How does it work?: Participants are injected with DNA coding for the antigens of the coronavirus and a chemical which makes it more potent. It is hoped this will trigger an immune response.
Has the UK secured doses?: Yes. Up to 60 million will be supplied should the vaccine be shown to work.
How much does it cost?: Unknown. This information has not been provided.
Sputnik V, Russia
Sputnik V is safe, according to Kremlin, but it has been criticised by scientists
When will it be ready?: ‘Imminently’. The Russian medical research institute and Russian defence ministry have developed this vaccine. But it has faced serious criticism both inside and outside Russia because results from its human trials are yet to be published. It also hasn’t cleared large human trials, with researchers only launching one involving 40,000 volunteers on 26 August. Scientists say the vaccine has been rushed without proper checks, and could pose a risk to those taking it. The Kremlin began appealing for volunteers for the vaccine this week after a first batch was produced, according to the TASS news agency.
How does it work?: The Russian vaccine works by carrying a piece of the coronavirus genetic code into a participant via another virus. It is hoped this will produce an immune response.
Has the UK secured doses?: No. Countries lining up to try the vaccine include Mexico, which has secured 32 million doses, and Kazakhstan, which is set to buy two million.
How much does it cost?: The price of the vaccine is yet to be revealed.
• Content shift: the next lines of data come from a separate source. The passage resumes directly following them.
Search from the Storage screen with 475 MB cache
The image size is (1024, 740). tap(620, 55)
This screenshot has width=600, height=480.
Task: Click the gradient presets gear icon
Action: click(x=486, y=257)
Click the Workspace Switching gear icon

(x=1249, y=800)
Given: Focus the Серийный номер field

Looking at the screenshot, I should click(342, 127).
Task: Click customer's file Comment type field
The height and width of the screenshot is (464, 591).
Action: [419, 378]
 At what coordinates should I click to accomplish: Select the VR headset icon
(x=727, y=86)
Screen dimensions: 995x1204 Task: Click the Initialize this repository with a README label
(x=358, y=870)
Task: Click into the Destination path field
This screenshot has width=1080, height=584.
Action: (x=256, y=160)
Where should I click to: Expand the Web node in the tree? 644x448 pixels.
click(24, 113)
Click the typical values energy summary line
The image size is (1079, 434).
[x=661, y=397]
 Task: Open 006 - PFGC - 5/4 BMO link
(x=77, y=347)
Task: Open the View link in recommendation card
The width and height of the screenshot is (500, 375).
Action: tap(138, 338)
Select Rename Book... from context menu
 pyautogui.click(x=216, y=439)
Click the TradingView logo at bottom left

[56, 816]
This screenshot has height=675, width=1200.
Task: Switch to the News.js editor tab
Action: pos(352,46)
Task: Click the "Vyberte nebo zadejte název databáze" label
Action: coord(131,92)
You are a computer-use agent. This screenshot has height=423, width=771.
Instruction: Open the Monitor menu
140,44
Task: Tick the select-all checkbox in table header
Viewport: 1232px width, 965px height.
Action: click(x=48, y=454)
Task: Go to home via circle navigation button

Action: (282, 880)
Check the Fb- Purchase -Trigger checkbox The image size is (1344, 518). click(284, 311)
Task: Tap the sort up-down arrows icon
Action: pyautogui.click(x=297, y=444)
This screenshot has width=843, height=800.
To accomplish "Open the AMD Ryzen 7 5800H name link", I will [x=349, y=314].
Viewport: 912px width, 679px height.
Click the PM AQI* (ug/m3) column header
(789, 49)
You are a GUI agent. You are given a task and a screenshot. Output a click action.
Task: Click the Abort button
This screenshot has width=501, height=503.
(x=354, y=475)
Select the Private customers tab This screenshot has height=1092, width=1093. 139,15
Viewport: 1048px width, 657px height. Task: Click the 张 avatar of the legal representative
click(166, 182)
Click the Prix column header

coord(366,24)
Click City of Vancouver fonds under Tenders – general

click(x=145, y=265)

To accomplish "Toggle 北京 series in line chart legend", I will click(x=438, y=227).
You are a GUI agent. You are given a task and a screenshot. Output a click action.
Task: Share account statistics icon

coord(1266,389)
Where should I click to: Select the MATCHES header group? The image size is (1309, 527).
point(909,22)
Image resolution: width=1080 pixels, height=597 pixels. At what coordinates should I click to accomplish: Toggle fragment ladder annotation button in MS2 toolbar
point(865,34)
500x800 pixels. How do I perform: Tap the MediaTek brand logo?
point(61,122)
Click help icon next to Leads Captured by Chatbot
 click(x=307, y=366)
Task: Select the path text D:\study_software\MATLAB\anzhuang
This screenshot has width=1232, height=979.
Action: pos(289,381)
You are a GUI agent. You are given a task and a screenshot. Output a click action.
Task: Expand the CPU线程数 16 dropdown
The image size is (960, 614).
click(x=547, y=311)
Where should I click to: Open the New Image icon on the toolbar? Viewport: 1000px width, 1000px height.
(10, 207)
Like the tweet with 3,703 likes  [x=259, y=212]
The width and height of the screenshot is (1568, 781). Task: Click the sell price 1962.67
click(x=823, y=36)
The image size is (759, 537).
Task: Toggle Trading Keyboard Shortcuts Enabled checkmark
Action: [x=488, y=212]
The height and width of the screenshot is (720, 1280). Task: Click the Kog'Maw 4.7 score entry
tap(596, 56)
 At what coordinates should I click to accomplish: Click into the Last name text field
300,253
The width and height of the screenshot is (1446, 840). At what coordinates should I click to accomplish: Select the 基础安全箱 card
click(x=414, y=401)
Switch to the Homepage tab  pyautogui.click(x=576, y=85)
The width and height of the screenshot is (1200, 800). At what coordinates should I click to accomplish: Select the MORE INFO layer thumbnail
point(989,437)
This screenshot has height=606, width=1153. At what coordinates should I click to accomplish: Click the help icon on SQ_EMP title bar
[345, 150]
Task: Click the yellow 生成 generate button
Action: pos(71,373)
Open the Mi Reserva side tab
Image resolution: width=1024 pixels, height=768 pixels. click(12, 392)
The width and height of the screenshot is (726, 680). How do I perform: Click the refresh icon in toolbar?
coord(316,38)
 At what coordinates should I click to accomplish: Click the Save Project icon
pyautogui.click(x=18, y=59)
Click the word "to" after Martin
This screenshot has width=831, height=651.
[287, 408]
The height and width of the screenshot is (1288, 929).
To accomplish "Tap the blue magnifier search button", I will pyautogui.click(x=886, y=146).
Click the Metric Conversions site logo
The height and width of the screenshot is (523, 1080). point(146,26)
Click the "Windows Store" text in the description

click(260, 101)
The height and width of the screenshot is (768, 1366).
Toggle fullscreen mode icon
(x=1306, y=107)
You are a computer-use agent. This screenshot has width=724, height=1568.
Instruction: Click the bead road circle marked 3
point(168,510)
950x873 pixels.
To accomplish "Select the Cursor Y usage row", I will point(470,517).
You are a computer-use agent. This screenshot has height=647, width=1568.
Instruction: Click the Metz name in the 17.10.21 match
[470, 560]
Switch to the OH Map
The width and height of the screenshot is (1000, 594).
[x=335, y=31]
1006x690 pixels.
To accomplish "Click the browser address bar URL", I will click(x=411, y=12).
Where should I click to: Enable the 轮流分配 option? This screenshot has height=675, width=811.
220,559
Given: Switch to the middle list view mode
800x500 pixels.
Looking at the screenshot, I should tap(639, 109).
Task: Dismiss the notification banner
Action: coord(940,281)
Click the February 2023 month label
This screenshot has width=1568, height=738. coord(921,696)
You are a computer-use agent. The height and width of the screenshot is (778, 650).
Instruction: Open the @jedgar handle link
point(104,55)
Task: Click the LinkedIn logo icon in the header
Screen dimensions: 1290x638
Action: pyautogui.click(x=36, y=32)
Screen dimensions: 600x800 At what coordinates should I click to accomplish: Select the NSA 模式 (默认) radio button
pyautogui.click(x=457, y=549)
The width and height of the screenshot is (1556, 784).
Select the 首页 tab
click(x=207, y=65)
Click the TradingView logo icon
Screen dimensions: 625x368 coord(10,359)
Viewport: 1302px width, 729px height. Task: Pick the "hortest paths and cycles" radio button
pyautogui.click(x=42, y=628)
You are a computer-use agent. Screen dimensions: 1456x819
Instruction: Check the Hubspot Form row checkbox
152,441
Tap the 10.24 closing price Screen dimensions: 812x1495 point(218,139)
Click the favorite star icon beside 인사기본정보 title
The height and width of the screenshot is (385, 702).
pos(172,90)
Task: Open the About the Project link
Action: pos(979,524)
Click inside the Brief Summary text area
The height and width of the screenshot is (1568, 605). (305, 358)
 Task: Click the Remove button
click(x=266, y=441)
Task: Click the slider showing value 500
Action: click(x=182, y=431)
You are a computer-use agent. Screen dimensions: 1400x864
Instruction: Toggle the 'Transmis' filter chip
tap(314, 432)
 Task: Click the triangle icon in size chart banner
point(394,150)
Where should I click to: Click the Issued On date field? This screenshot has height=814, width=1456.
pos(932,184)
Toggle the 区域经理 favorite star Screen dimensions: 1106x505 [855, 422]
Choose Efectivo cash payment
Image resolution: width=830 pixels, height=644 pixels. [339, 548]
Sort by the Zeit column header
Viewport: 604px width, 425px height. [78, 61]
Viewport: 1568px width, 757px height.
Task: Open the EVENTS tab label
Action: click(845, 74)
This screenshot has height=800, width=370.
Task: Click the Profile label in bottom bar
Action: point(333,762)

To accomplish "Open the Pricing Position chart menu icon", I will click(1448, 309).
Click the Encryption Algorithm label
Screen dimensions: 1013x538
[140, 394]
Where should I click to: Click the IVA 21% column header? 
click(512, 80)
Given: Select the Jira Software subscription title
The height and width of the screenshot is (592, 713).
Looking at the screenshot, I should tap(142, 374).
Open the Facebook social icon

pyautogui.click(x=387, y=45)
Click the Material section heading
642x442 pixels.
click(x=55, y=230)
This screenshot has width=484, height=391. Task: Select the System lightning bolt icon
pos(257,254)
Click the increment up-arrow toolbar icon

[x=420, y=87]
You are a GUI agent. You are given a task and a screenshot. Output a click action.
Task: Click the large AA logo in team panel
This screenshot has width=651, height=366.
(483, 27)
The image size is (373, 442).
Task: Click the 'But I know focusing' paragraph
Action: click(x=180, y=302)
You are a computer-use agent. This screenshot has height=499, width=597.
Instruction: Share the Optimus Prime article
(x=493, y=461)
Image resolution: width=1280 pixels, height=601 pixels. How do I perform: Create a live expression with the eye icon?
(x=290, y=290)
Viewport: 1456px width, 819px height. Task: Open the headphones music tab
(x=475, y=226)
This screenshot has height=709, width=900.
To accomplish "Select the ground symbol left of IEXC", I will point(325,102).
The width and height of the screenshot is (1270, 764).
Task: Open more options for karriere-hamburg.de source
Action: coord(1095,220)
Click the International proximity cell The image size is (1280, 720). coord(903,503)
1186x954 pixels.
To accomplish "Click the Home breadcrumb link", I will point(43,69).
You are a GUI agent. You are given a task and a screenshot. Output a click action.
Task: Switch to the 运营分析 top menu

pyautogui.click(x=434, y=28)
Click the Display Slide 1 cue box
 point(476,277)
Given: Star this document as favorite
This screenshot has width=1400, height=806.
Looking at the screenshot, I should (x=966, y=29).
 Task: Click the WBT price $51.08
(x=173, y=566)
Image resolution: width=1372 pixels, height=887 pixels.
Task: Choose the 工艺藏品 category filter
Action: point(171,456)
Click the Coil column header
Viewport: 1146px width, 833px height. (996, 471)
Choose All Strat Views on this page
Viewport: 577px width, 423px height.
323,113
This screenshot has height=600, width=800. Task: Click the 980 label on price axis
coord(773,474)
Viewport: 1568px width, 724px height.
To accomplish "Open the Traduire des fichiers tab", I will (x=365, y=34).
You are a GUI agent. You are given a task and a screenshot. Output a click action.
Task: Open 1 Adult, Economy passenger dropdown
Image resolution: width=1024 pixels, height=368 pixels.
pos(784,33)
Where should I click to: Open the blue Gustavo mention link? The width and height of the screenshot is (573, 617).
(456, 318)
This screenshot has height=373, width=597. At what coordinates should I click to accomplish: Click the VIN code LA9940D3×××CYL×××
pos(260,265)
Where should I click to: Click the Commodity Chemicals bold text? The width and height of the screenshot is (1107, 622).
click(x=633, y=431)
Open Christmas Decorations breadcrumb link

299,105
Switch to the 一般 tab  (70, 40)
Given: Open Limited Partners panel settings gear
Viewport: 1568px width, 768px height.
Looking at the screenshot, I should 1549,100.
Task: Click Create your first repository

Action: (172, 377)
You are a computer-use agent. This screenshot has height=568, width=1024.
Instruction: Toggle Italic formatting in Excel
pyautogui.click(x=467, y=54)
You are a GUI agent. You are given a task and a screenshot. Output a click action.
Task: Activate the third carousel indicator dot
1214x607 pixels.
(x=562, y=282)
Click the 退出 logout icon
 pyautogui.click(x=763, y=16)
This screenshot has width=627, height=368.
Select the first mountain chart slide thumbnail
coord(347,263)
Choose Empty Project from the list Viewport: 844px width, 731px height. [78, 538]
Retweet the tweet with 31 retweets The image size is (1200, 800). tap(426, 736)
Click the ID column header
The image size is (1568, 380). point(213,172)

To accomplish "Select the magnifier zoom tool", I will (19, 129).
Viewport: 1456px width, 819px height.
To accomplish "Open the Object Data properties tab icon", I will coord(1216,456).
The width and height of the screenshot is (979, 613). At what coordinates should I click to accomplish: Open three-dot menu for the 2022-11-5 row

It is not clear when the Sinovac vaccine will be available
When will it be ready?: Unknown. The vaccine entered final-stage trials in Brazil in July, and then in Indonesia in August. Results show that while younger and middle-aged people produced antibodies, older people had a weaker immune response. The vaccine was given emergency approval for limited use in July, reports suggest, although it appears to still be subject to testing. It was previously reported as being second only to the Oxford vaccine, but its complete test results are yet to be published. It is one of four vaccine candidates in development in China.
How does it work?: It involves injecting patients with an inactivated form of the virus, prompting their immune systems to develop a response.
Has the UK secured doses?: Unknown. Reports suggest no doses have been secured.
How much does it cost?: China is yet to publish this information.